(The data)

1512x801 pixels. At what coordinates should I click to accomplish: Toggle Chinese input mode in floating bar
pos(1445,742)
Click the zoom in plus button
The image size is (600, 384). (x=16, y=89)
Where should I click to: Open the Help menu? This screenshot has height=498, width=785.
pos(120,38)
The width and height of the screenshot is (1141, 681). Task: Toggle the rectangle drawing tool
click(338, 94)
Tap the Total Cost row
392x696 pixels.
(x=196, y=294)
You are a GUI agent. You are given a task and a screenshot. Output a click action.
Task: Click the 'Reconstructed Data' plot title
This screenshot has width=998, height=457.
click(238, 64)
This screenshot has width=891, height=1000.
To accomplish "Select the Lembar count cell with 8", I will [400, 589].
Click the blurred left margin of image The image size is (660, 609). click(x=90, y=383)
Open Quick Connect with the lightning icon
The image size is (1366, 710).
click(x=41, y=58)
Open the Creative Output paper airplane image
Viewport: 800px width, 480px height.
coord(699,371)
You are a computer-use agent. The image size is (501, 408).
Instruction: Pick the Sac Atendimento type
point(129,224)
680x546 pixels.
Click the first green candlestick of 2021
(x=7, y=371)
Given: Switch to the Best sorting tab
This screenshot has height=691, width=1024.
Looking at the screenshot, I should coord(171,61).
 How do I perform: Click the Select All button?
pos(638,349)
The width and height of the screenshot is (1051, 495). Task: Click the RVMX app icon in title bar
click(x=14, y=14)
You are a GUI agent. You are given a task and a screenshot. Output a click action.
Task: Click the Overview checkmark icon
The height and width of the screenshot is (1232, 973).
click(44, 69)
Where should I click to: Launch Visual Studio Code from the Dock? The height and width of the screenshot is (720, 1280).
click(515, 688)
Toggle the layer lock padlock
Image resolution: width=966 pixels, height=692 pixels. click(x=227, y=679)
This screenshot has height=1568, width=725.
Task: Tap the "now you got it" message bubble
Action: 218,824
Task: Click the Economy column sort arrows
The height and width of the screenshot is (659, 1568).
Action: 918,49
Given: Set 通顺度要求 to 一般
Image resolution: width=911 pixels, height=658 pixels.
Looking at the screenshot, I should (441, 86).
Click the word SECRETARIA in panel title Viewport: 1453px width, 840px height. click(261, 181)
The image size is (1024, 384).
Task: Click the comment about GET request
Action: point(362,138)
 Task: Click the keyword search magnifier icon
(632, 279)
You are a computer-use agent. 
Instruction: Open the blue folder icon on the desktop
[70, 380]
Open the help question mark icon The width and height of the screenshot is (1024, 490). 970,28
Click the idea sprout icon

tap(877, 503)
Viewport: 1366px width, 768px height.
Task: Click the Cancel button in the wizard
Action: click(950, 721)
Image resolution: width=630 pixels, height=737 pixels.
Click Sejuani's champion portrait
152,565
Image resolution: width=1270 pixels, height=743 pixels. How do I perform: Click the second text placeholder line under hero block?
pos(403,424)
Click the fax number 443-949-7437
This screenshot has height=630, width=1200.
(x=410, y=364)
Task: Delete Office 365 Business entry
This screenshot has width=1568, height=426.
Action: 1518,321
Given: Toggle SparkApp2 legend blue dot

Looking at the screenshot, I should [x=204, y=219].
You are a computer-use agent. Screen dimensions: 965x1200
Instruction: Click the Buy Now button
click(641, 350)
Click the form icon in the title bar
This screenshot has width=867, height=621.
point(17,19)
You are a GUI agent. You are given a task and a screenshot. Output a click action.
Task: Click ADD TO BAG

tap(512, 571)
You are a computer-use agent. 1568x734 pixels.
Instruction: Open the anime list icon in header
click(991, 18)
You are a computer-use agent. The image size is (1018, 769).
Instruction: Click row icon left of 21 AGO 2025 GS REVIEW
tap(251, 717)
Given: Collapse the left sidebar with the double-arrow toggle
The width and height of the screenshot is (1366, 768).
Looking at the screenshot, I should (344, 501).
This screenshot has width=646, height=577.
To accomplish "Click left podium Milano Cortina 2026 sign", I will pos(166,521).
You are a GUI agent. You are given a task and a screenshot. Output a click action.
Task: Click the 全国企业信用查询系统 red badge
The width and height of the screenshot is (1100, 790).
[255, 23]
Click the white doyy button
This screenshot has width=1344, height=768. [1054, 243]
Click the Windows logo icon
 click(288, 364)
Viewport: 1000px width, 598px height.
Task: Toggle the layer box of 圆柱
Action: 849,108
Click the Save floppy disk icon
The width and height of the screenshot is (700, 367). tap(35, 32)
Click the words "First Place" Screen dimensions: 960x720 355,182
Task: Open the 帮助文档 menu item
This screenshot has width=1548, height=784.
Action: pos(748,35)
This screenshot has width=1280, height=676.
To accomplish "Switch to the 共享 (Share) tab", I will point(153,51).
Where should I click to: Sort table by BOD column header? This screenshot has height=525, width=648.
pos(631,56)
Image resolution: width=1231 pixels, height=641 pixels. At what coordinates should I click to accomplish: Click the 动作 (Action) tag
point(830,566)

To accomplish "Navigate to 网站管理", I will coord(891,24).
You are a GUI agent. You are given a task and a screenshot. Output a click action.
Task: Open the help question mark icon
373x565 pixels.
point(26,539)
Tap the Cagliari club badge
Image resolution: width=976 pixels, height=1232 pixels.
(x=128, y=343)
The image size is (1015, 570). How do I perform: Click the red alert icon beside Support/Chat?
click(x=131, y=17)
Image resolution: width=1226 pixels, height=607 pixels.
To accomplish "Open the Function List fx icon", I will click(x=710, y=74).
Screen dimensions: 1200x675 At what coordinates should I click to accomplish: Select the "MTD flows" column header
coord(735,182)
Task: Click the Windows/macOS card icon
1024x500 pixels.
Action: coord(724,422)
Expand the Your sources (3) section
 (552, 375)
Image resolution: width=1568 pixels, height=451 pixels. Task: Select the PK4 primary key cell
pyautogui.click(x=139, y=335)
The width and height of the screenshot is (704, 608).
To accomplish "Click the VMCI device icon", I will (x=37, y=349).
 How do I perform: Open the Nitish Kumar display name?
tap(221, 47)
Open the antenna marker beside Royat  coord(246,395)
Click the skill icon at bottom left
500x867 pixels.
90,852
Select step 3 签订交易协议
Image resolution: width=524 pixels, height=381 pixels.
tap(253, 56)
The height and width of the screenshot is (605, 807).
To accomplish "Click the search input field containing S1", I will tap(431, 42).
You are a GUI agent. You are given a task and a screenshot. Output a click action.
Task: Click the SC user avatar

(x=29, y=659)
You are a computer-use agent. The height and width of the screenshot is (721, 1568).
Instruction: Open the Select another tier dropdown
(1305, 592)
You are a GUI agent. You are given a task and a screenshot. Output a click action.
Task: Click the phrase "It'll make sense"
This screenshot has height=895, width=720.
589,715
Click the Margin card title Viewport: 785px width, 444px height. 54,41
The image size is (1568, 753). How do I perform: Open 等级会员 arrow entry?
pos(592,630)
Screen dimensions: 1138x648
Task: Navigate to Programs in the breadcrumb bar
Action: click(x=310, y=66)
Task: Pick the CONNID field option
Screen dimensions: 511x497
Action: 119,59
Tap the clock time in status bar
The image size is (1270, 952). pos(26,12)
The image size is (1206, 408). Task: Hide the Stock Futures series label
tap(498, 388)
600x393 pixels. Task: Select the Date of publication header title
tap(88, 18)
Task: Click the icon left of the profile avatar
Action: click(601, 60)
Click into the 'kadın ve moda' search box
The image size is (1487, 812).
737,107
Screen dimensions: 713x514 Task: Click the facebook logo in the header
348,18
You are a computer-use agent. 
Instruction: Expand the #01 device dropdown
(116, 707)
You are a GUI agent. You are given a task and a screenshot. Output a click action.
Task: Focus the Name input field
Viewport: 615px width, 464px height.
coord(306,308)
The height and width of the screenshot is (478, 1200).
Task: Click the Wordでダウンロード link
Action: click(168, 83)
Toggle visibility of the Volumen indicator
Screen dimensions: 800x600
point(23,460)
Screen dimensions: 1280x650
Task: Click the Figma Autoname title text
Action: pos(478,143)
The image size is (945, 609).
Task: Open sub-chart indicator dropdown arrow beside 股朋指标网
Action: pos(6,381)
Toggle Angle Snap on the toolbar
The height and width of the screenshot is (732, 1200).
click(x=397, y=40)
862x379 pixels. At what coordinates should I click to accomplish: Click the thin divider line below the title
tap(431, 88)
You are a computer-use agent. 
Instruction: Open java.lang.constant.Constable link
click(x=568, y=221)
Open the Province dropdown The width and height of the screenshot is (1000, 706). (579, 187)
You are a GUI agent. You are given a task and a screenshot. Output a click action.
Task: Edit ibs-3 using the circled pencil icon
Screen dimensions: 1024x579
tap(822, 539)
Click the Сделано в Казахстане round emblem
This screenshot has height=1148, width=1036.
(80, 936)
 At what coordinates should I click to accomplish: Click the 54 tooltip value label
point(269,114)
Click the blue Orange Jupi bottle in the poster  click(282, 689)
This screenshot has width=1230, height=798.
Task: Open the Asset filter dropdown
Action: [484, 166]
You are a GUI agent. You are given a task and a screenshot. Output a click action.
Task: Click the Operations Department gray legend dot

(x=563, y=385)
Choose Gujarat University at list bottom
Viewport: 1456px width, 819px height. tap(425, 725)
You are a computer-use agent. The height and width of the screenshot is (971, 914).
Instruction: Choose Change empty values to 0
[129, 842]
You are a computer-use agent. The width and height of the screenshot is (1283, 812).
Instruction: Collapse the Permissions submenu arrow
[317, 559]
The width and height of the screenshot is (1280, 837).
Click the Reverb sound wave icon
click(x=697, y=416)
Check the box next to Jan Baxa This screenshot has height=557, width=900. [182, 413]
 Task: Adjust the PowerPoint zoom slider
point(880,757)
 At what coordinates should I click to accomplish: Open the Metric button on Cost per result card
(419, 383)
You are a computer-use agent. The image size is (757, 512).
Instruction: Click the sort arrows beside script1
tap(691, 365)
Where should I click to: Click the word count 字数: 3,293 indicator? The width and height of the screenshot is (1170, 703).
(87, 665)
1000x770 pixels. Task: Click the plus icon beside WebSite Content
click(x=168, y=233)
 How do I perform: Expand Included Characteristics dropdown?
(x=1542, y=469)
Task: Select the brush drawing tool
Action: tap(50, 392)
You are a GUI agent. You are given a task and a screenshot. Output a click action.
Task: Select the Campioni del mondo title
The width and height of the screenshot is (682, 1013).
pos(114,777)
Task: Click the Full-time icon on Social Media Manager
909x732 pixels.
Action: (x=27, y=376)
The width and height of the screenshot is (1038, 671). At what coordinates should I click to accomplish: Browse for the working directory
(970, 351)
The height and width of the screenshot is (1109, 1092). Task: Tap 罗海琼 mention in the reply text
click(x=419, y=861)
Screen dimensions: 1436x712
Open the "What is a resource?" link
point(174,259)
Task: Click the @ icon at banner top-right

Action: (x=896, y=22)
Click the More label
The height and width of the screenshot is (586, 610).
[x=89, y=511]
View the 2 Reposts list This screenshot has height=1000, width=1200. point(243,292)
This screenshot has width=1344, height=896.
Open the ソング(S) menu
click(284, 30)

(End The data)

## Work order
Would you please write out, exactly and with no other lines, the stretch of the listing above from the line containing "Instruction: Click the Buy Now button" through the line containing "This screenshot has width=1280, height=676."?

## Answer to the exercise
Instruction: Click the Buy Now button
click(641, 350)
Click the form icon in the title bar
This screenshot has width=867, height=621.
point(17,19)
You are a GUI agent. You are given a task and a screenshot. Output a click action.
Task: Click ADD TO BAG

tap(512, 571)
You are a computer-use agent. 1568x734 pixels.
Instruction: Open the anime list icon in header
click(991, 18)
You are a computer-use agent. The image size is (1018, 769).
Instruction: Click row icon left of 21 AGO 2025 GS REVIEW
tap(251, 717)
Given: Collapse the left sidebar with the double-arrow toggle
The width and height of the screenshot is (1366, 768).
Looking at the screenshot, I should (344, 501).
This screenshot has width=646, height=577.
To accomplish "Click left podium Milano Cortina 2026 sign", I will pos(166,521).
You are a GUI agent. You are given a task and a screenshot. Output a click action.
Task: Click the 全国企业信用查询系统 red badge
The width and height of the screenshot is (1100, 790).
[255, 23]
Click the white doyy button
This screenshot has width=1344, height=768. [1054, 243]
Click the Windows logo icon
 click(288, 364)
Viewport: 1000px width, 598px height.
Task: Toggle the layer box of 圆柱
Action: 849,108
Click the Save floppy disk icon
The width and height of the screenshot is (700, 367). tap(35, 32)
Click the words "First Place" Screen dimensions: 960x720 355,182
Task: Open the 帮助文档 menu item
This screenshot has width=1548, height=784.
Action: pos(748,35)
This screenshot has width=1280, height=676.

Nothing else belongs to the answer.